Poupança ainda é a preferida por 61% dos brasileiros

Foto: Stockpert/Arquivo


A poupança mantém a tradição e continua líder na preferência do brasileiro na hora de investir, sendo apontada por 61% dos entrevistados na pesquisa feita pelo Serviço de Proteção ao Crédito (SPC Brasil) em conjunto com a Confederação Nacional de Dirigentes Lojistas (CNDL). A média de tempo que possuem é mais de três anos, com um valor médio acumulado de R$ 2.152. O principal motivo (38%) para a escolha é a liquidez – a flexibilidade de uso quando necessário.
A pesquisa mostra, ainda, que 58% dos poupadores não sabem quais são os investimentos com as melhores taxas de retorno, percentual que aumenta para 66% entre as mulheres e 63% entre os pertencentes às classes C, D e E. Em contrapartida, 42% garantem ter conhecimento.

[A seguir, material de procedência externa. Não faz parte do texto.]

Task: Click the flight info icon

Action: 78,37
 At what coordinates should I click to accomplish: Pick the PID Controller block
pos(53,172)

Considerando os entrevistados que possuem investimentos, os dados mostram que a principal finalidade são imprevistos como doença ou morte (25%); seguido do desejo de constituir reserva para o caso de ficar desempregado (23%); garantir um futuro melhor para a família (22%); e viajar (20%, com aumento de 11,4 pontos percentuais em relação a 2015, e chegando a 33% entre os mais velhos e 31% nas classes A e B). Na hipótese de perda do emprego ou problema de saúde, 37% se manteriam por menos de três meses.
O estudo mostra ainda que quatro em cada dez poupadores ouvidos não possuem frequência certa para realizar novos depósitos e investimentos (42%), enquanto 30% o fazem mensalmente. Em média, os depósitos e investimentos são feitos em 5,4 meses do ano.

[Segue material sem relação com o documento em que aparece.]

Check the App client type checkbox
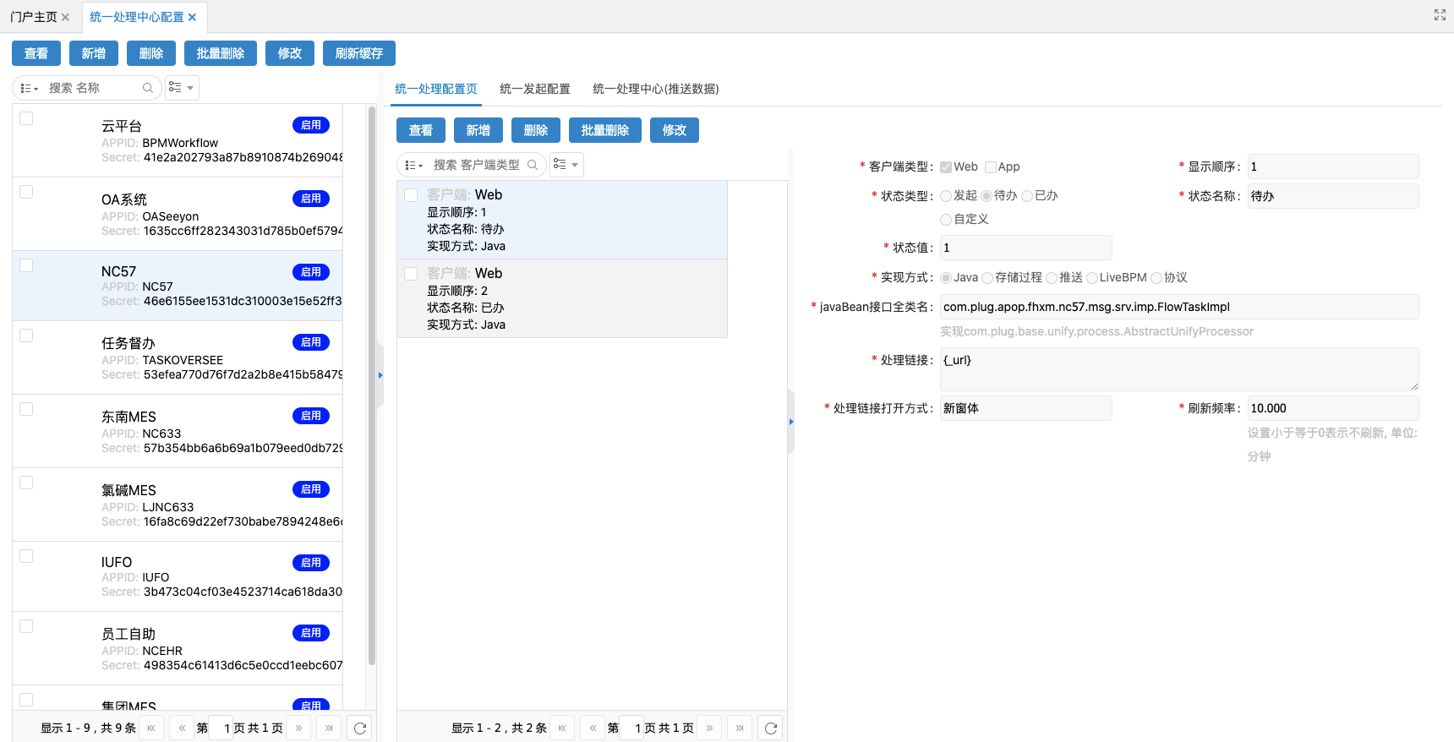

Praticamente, a metade dos que têm algum tipo de investimento garante não saber o quanto conseguiu poupar no mês anterior à pesquisa (47%), ao passo que 26% admitem não ter poupado nada. Dentre os que declararam valores, a média é de R$ 360,91, aumentando para R$ 540,42 entre as classes A e B.
Entre os brasileiros que não possuem qualquer tipo de poupança ou investimento (35%), a justificativa mais recorrente para não poupar é a falta de dinheiro (40%); seguida pela falta de esperança de conseguir juntar um bom valor (29%); e falta de disciplina para juntar dinheiro (19%).

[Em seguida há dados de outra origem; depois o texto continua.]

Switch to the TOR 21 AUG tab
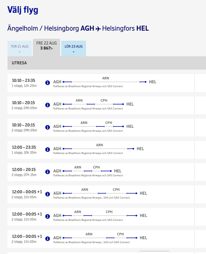 pos(19,48)
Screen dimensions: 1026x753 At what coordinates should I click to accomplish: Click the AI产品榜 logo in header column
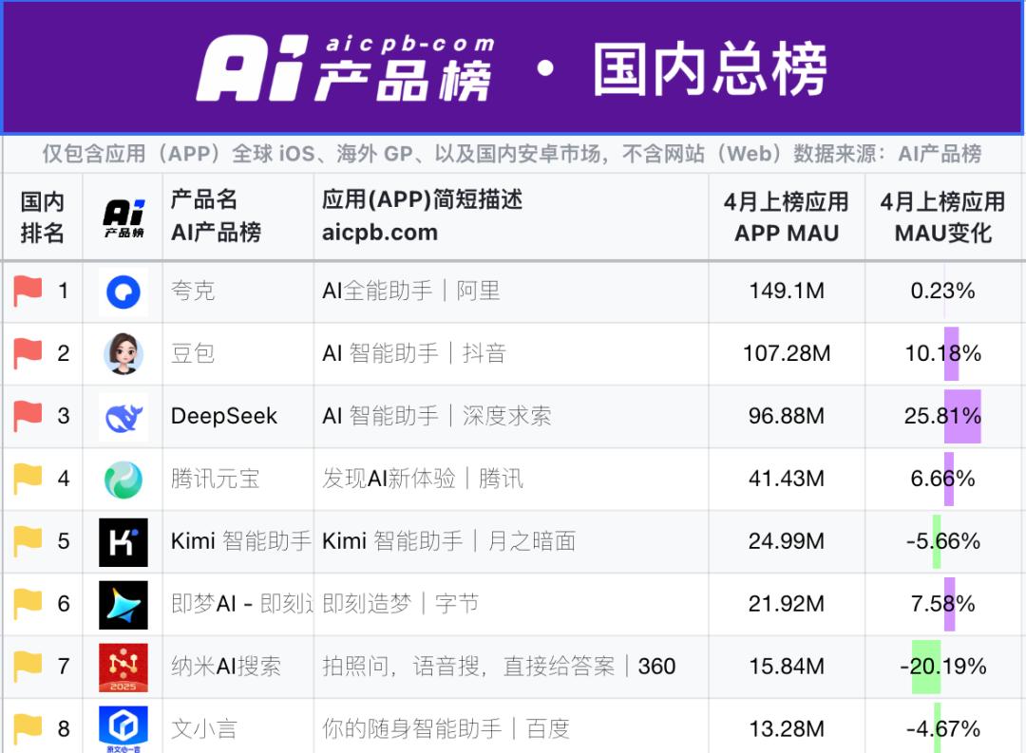(124, 217)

Foram entrevistados 606 consumidores entre 18 e 30 anos, de ambos os gêneros e de todas as classes sociais nas 27 capitais brasileiras. A margem de erro é de 4,0 pontos percentuais num intervalo de confiança a 95%.

RANKING

Poupança. 61% dos entrevistados fazem esse investimento
Imóveis. 18%, em média há 4 anos; pela segurança (30%)
Previdência Privada. 13%, em média de 3,5 anos; 18% por indicação (banco)
Fundo de Investimento. 9%, em média há 2,2 anos; 43% por indicação (banco)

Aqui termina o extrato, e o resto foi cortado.